Everything is a distributed object

Michael Latta lattam at mac.com
Sat Oct 7 19:34:29 UTC 2006


You need to be very careful with this kind of thinking.  A remote object is
VERY different from a local object.  You can make very different guarantees
about a local object.  When communicating with a remote object you need to
deal with communications delays, failures and so on.  What happens when your
method send works but the result message does not make it back?  What
happens when the delay to the remote object is 1/10th of a second?  Or 1
second?  The idea that remote communications can be transparent is what has
killed almost every distributed computing effort to date.  The one thing
that the web services people got right is that you need to know when you are
talking to a remote object and handle that differently than those in memory.
Any other approach produces toys or failures.

That said, a dynamic language like Smalltalk or Ruby makes this much easier
to do well.  You can have a proxy for a remote object that also has added
behavior that allows you to deal with the communications issues, or add
transactionality to the interaction, etc.

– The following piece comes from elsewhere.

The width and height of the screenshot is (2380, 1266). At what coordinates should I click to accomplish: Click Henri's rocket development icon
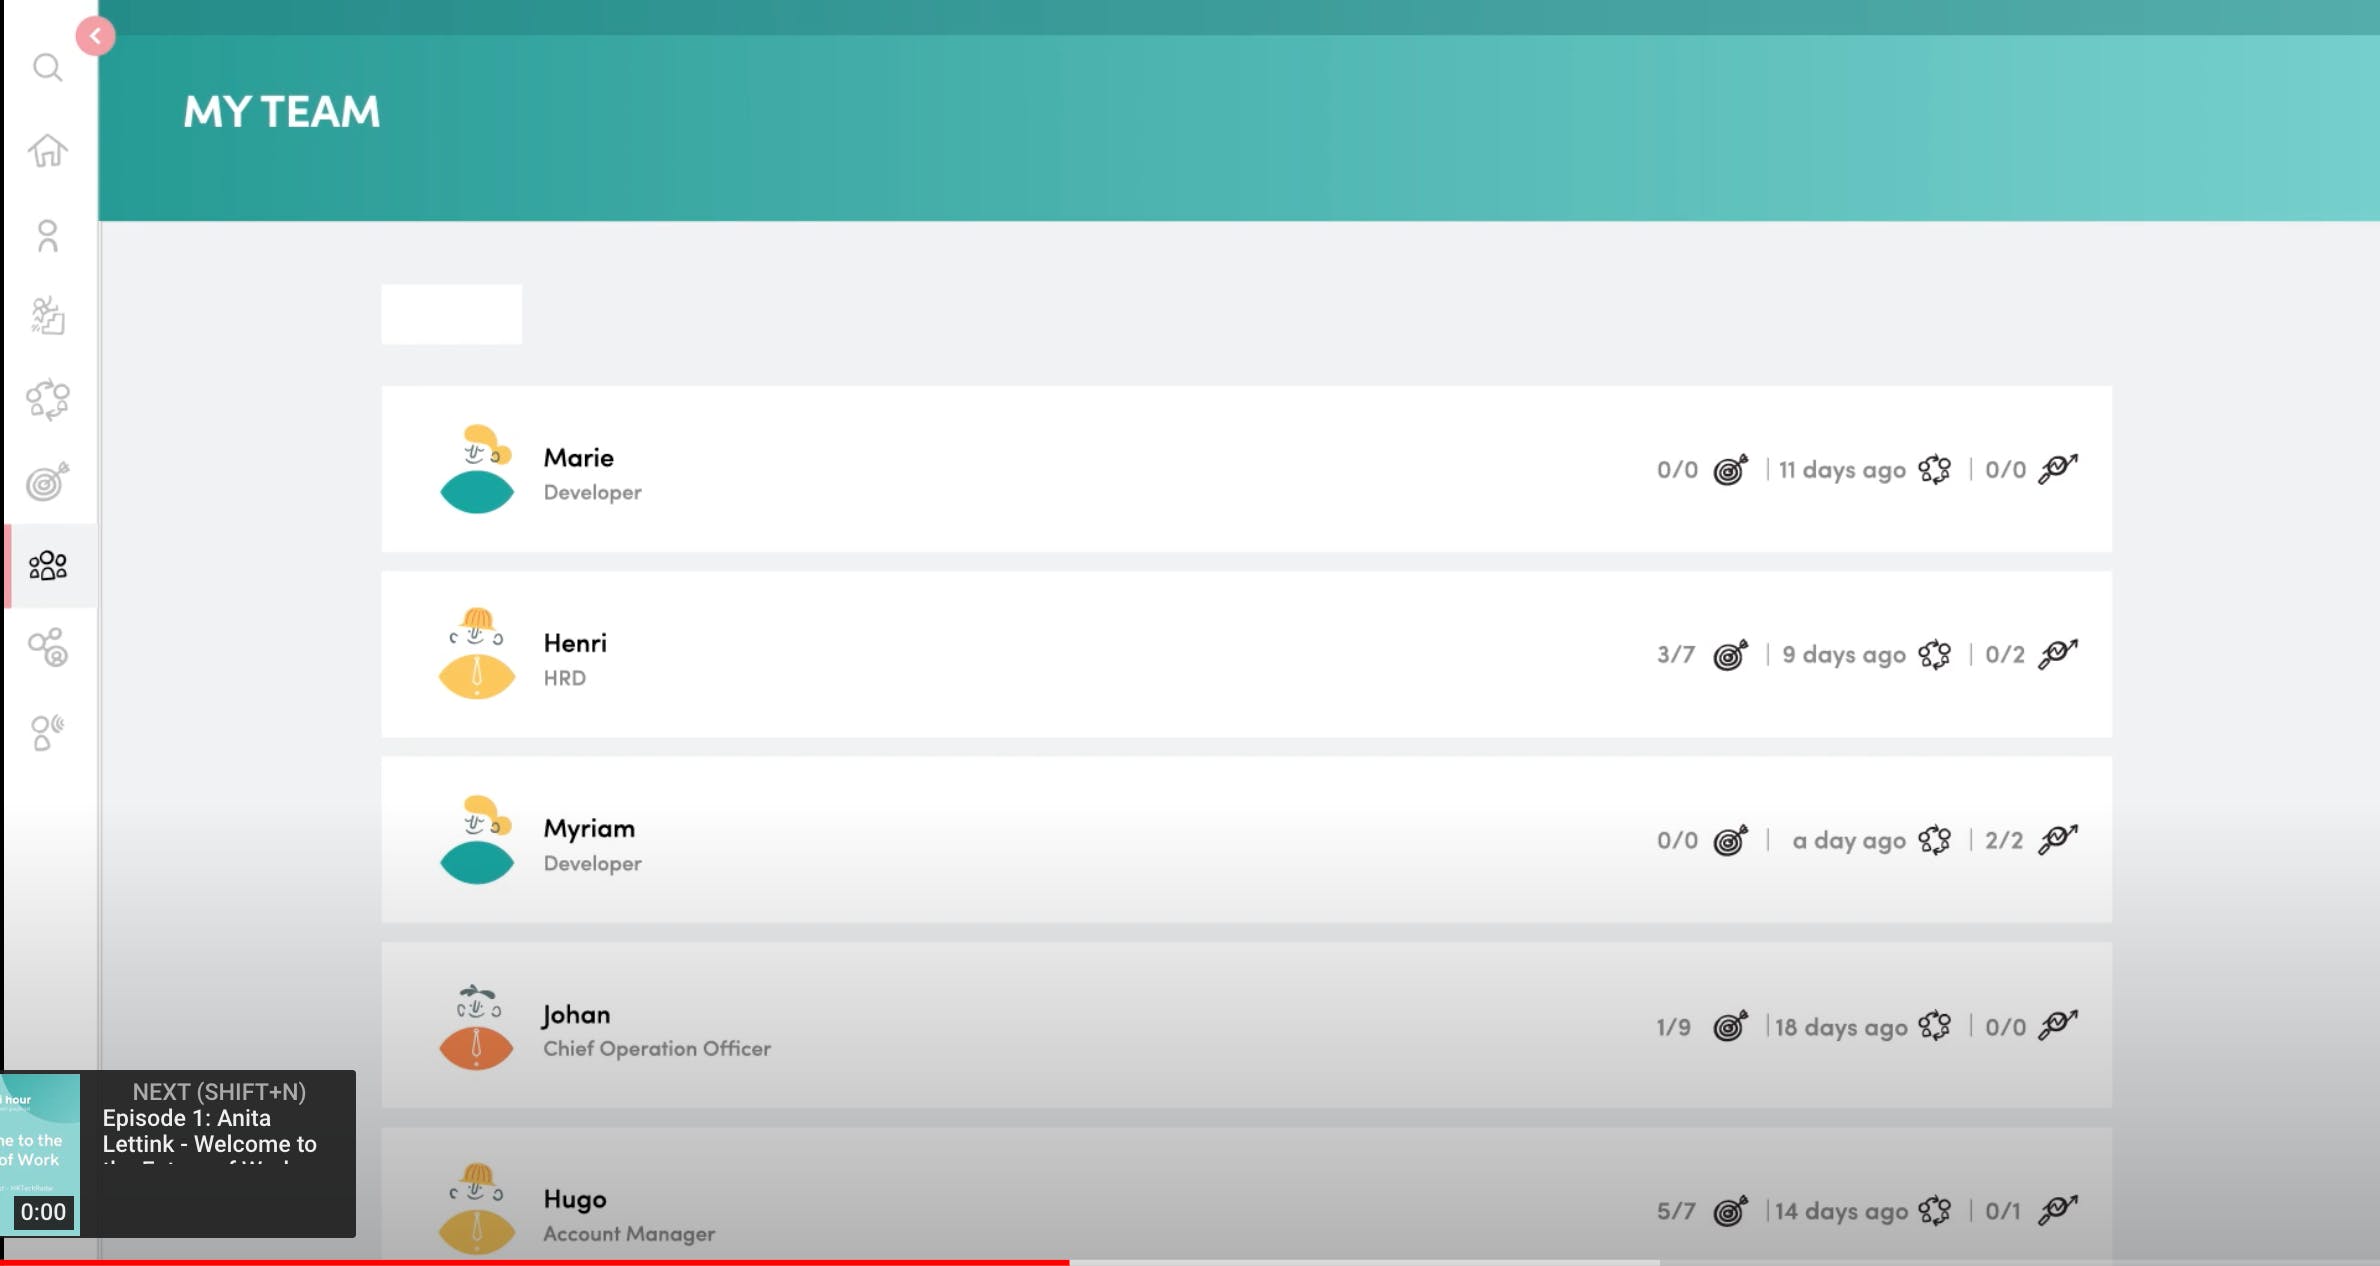(x=2057, y=654)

I think there is an opportunity to define a new languge that has
transactional semantics in memory as a way to deal with both remote
communications and concurrency.  But, transparency is not useful.  As in
your example you would not want to have a superclass on another machine and
have that result in communications to the other machine every time you check
for implementors of a method for a method send.  Being able to reference a
class from another addres space and have it migrate or clone into your
address space might be useful and having language support for manipulating
and accessing objects/classes in multiple address spaces might be
interesting as well.

Michael



> -----Original Message-----
> From: squeak-dev-bounces at lists.squeakfoundation.org [mailto:squeak-dev-
> bounces at lists.squeakfoundation.org] On Behalf Of Martin Drautzburg
> Sent: Saturday, October 07, 2006 12:41 PM
> To: The general-purpose Squeak developers list
> Subject: Everything is a distributed object
> 
> Hello all,
> 
> I've seen various attempts to add distributed computing capabilities on
> top of
> an existing language. For a true distributed system I would expect it to
> be
> possible to instantiate objects of a remote class or to subclass a remote
> class and other stuff like this. My impression is that those things are
> difficult when built on top of an existing language.
> 
> Since the paradigm "everything is an object" pays so well, I thought it
> might
> be less painful to implement a distributed system from ground up, starting
> with the paradigm: "everything is a distributed object". Maybe languages
> like
> Erlang and E get close to this paradigm. Other than those I am not aware
> of
> any attempts to implement distributed computhing in this way (from ground
> up).
> 
> Are you aware of any ?
> 
> As a sidenote: I have difficulties to understand how Smalltalk works,
> especially the way method calls eventually resolve to primitive calls. I'd
> be
> most grateful for an explanation the other way round, i.e. starting with
> the
> primitives and the way the entire system builds up from them.